◆ **TASK DIRECTIONS**: The answer should be a single number: how many lines of the entries below hold the word "computer".

==========

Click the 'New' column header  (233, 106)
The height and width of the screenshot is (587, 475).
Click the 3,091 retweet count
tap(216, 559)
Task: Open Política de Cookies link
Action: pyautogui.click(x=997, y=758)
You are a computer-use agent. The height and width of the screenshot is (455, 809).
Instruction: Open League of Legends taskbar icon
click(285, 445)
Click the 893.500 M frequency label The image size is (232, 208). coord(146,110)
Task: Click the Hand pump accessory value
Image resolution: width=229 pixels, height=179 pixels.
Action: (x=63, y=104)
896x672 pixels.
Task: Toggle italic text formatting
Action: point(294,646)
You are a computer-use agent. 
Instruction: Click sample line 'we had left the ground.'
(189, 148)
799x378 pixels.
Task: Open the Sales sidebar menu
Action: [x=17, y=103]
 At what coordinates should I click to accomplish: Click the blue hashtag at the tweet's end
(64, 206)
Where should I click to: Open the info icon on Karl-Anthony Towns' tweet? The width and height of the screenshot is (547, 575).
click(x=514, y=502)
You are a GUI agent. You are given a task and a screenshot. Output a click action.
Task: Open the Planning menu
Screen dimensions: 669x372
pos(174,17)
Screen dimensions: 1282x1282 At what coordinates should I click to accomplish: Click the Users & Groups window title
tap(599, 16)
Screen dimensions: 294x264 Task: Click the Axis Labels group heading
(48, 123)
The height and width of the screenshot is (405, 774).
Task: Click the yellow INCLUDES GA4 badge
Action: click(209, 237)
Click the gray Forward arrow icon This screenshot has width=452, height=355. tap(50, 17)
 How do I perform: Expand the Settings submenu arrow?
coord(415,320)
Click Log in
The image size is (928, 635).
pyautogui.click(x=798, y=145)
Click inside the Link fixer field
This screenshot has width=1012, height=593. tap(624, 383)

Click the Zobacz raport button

==========

◆ **RESPONSE TO THIS EXERCISE**: 2